Obamacare Choices: Weighing Your Healthcare Options Under new healthcare reform, your number of employees will have a big impact on coverage costs. Here's how one entrepreneur is weighing his options and what this means for your business.
By Don Fornes Edited by Dan Bova
Opinions expressed by Entrepreneur contributors are their own.
This is the second of a two-part series about the impact of health care reform on a Texas-based small business, Software Advice, and how the CEO, Don Fornes, plans to keep providing quality benefits while controlling costs.
In my first post, "Health-Care Case Study: One CEO's Take on Obamacare," I discussed how healthcare will change dramatically in 2014 due to the Affordable Care Act (ACA). Now, I'll talk about one of the things my business is considering doing in response.
Whether or not my business will be classified as a large group or a small group has a big impact on ACA requirements and health-care coverage costs. Yet a pending Texas State Senate bill leaves us uncertain as to how we'll be classified. If we remain a large group -- and are therefore not subject to community rating -- we'll stick with our current health insurance coverage. If we're classified as a small group, our costs would increase 30 to 40 percent due to community rating and we may consider self-funding.
You are probably familiar with a fully-insured plan, which is what my company currently has through Blue Cross and Blue Shield of Texas (BCBSTX). We pay premiums to BCBSTX, and they pay our employees' health care claims. Both the benefits and the premium per employee are fixed for the year, regardless of the volume of claims filed.
Under a self-funded plan, our company would pay these claims -- partially funded by deductions from employees' paychecks. We'd be assuming more risk, but if our employees incur fewer health-care costs, the company would keep the difference. And we'd get to choose what coverage our plan would offer, how much to charge employees for premiums and how high to set copays and deductibles.
Paying health care claims is a complex burden. Under our fully-insured plan, our insurer handles the administration, which is built into our premiums. Under self-funding, we'd have three options:
- Administer the plan ourselves. This is only recommended for large firms with the necessary resources and expertise. We can't take this option.
- Elect Administrative Services Only (ASO) from a carrier like BCBSTX. They'd handle claims administration, and we'd cut them a check to pay the claims, plus a yearly administration fee.
- Hire a Third Party Administrator (TPA). The TPA would administer the claims and we'd reimburse them as well as pay them an administration fee.
We'd prefer option number two, since we'd gain access to the carrier's broad provider network, but many ASO offerings are limited to companies with at least 100 employees. So that might leave us having to pursue a TPA option and "rent" a carrier's network.

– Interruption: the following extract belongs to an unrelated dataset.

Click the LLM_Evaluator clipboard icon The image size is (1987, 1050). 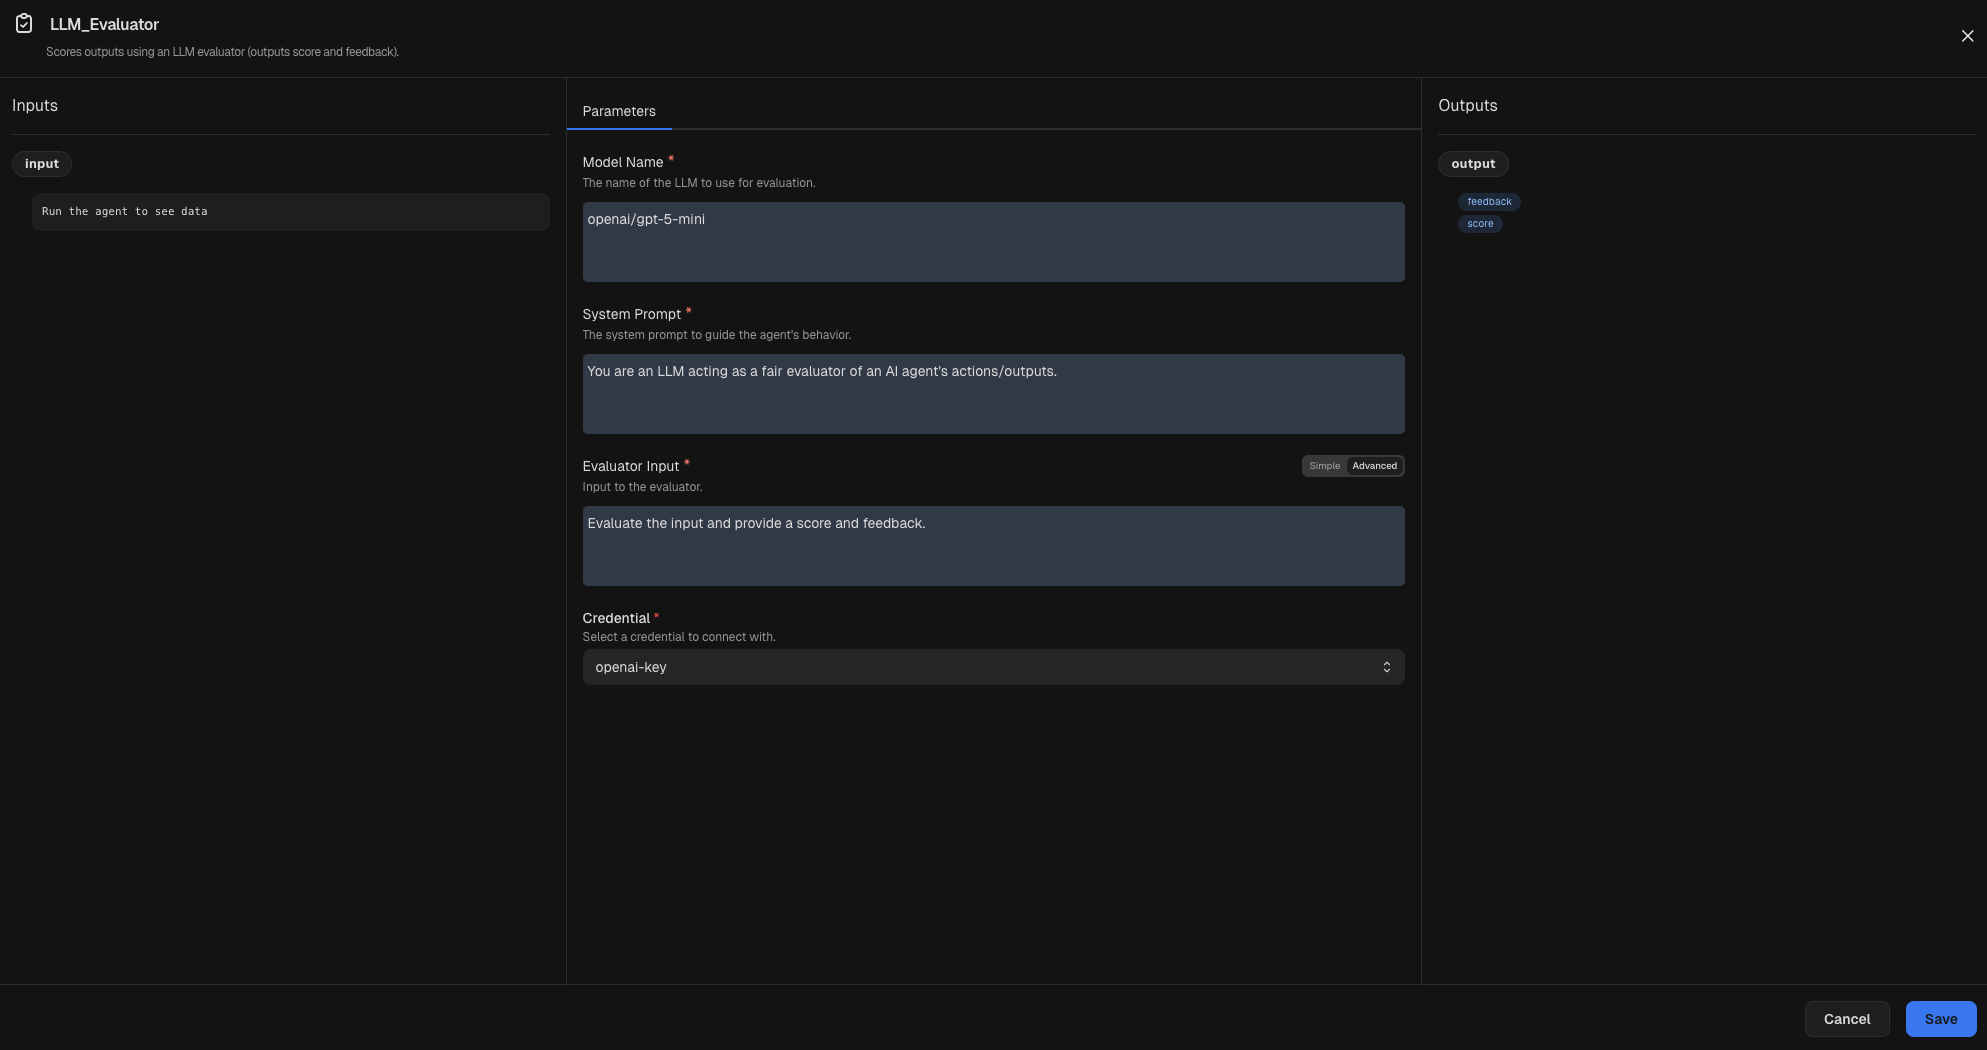[22, 23]
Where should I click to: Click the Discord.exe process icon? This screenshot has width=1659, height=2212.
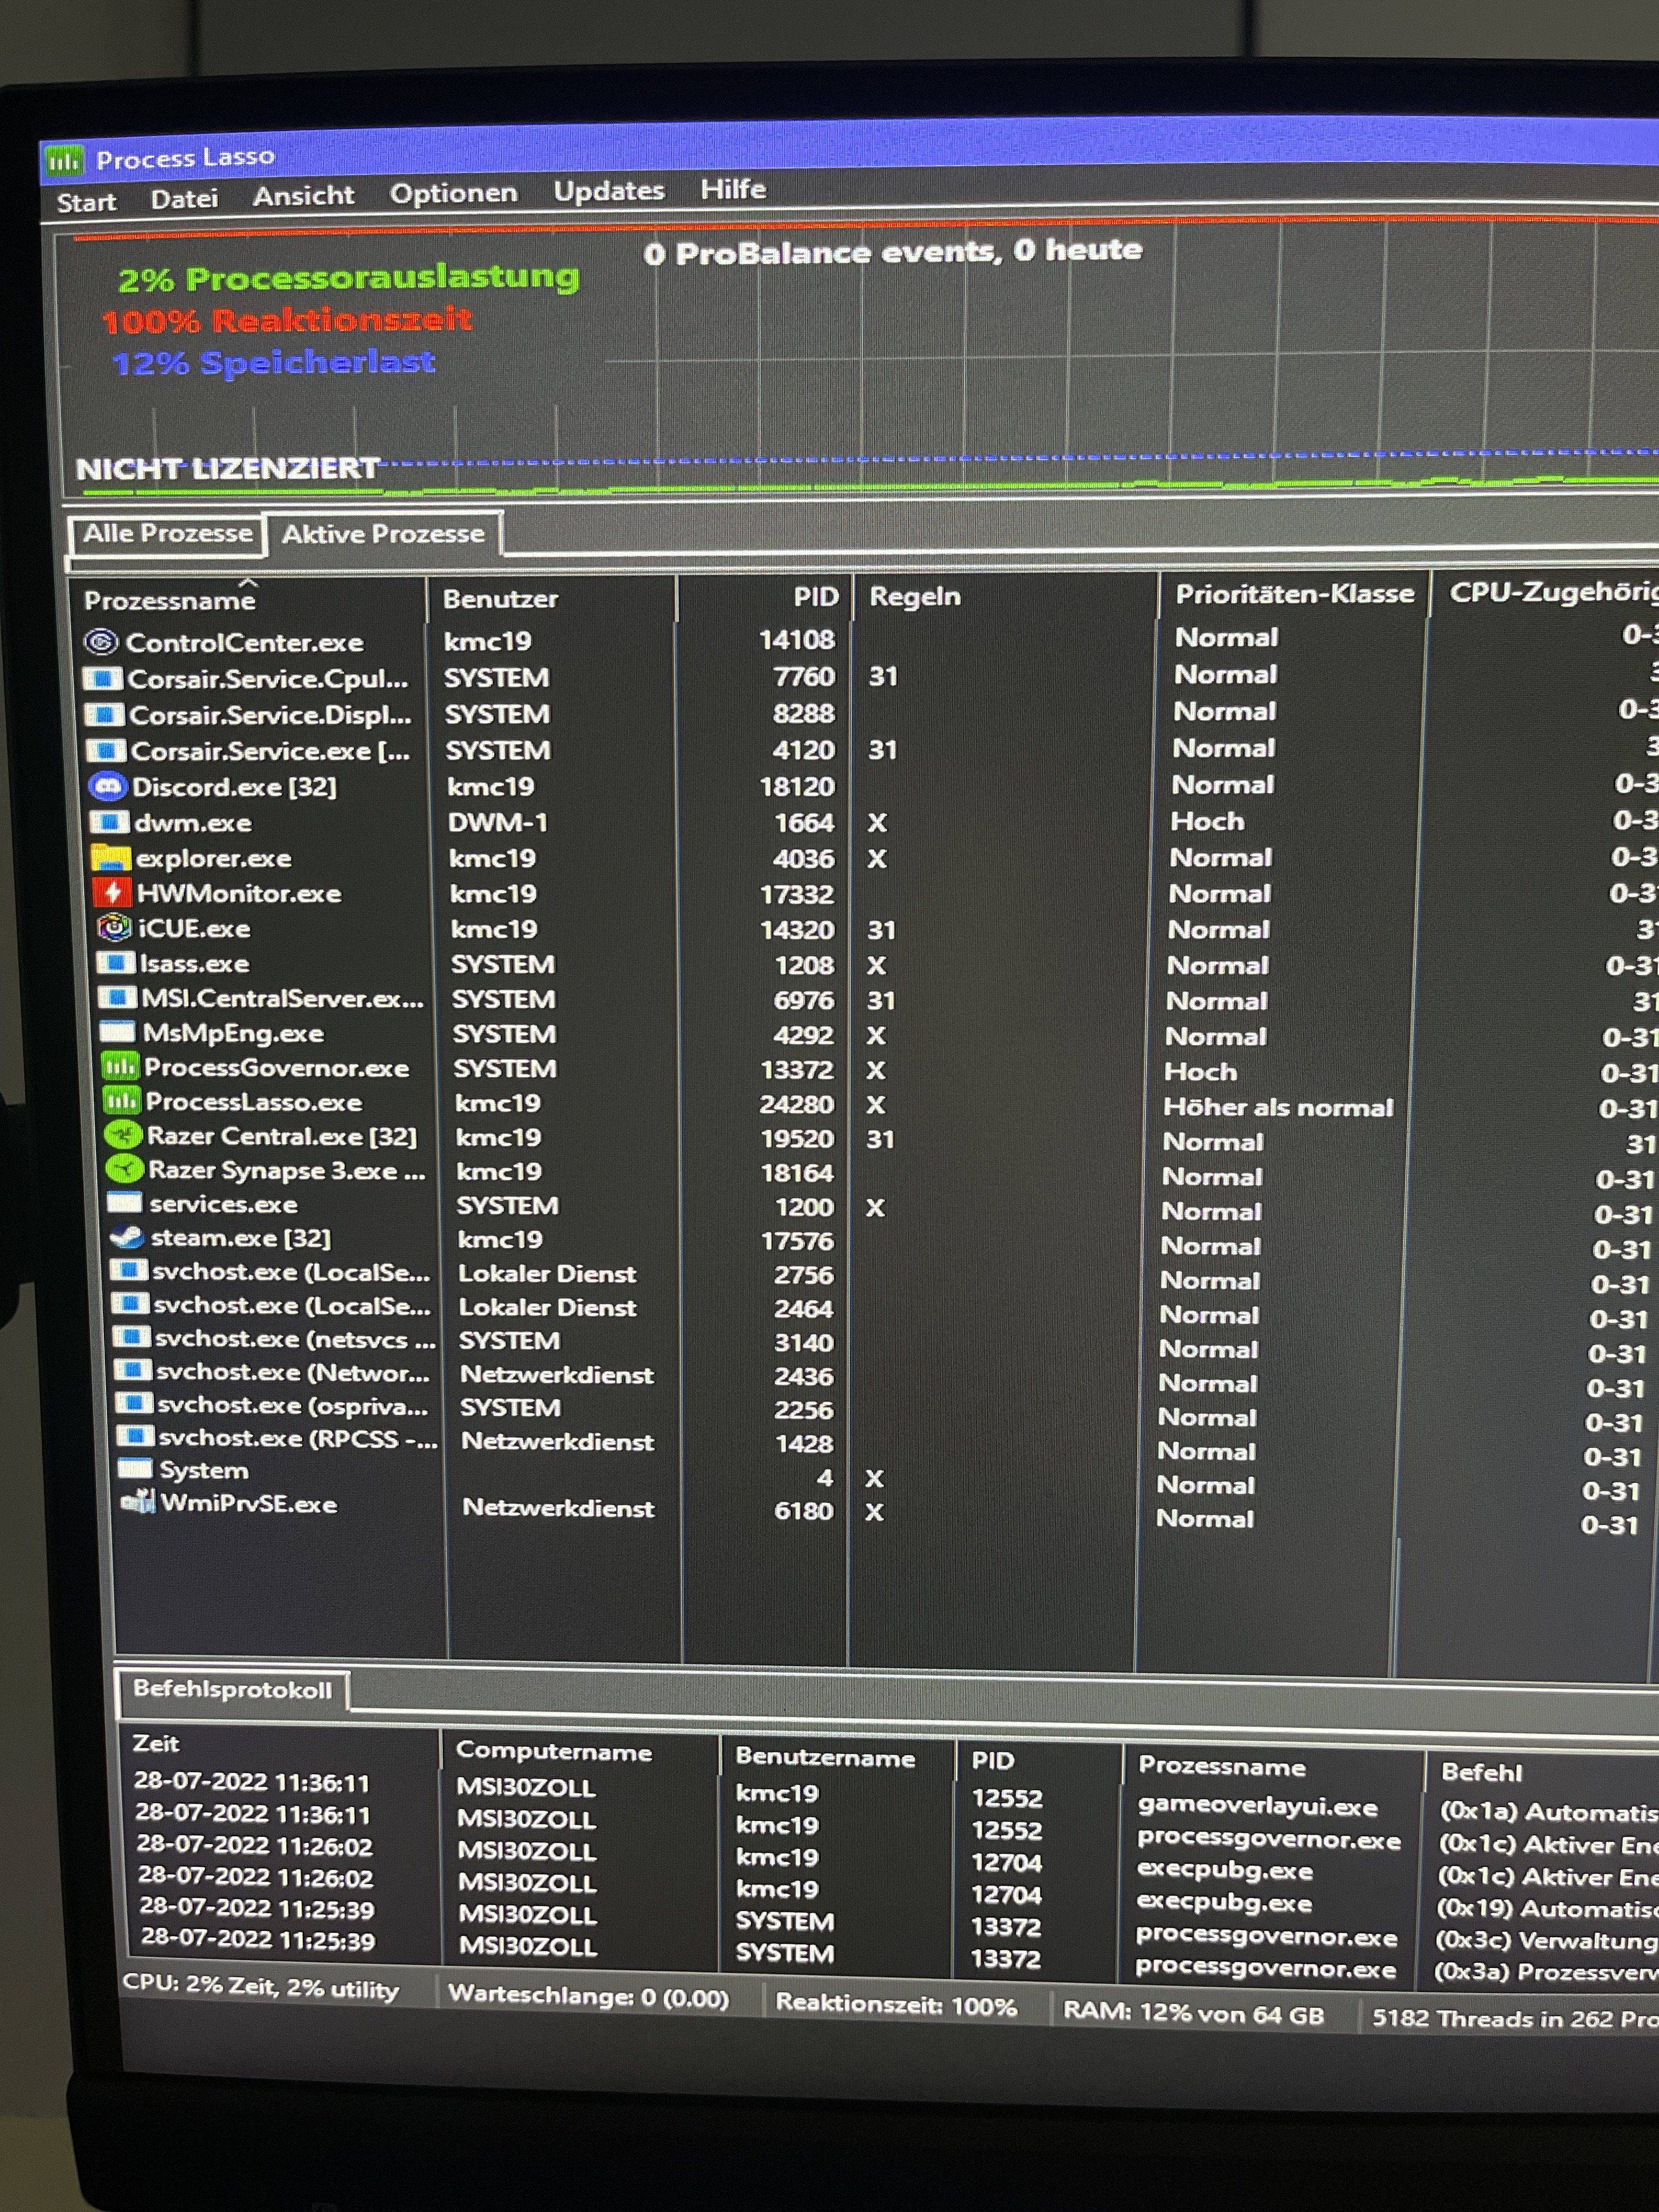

We'd then have to forecast our expected annual claims amount. This is largely determined by the claims history for all employees: Costs in previous years provide an idea of what costs will be for the year ahead. And we'd budget for 125 percent of this amount to cover worst-case scenarios.
I already learned my lesson when it comes to worst-case scenarios. In 2012, I racked up $40,000 in health care claims when I crashed my road bike. No matter how well we budget, there's always the risk that an employee will have a catastrophic accident or illness.
That's where stop-loss insurance comes in. It is purchased from a carrier, or provided, under ASO, to provide a safety net for employers. We'd set liability limits -- the maximum amount per month or year our company would pay -- at both an individual and a company-wide level. The stop-loss carrier would reimburse us for everything exceeding these limits.
No fully-insured plan is as flexible as a self-funded plan, in which I can choose types of coverage and set costs. If premiums are paid into an interest-bearing account, I could even make a slight return on investment during months when we take in more than we pay out.
With a fully-insured plan, I pay taxes on premiums. With self-funding, I wouldn't. There are taxes on stop-loss coverage, but they're a fraction of the fully-insured cost. We'd still save about two percent each year.
That said, self-funding means assuming a lot of risk. There's no way to fully predict claims costs. True, stop-loss insurance can help cover me in worst-case scenarios. But its cost will go up after such incidents, and it may be hard to switch carriers or go back to a fully-insured plan without paying higher prices.
If any legal action is brought against my self-funded plan, my company's assets are also on the line. A carrier or TPA can help us stay legally compliant, but it's a potential risk.
A high-quality provider network may also be harder to get. Insurance carriers like BCBSTX have the best and cheapest access to providers. But we may not meet the size requirements for ASO. And TPAs typically don't have access to the same quality or quantity of providers that carrier networks do -- at least, not for the same price. That means my employees might lose access to, or pay more for, the doctors and clinics they prefer.
The bottom line: There are many factors to consider when it comes to self-funded insurance plans -- most of which will depend on what size group we are. The rest will come down to weighing the pros and cons and running the numbers.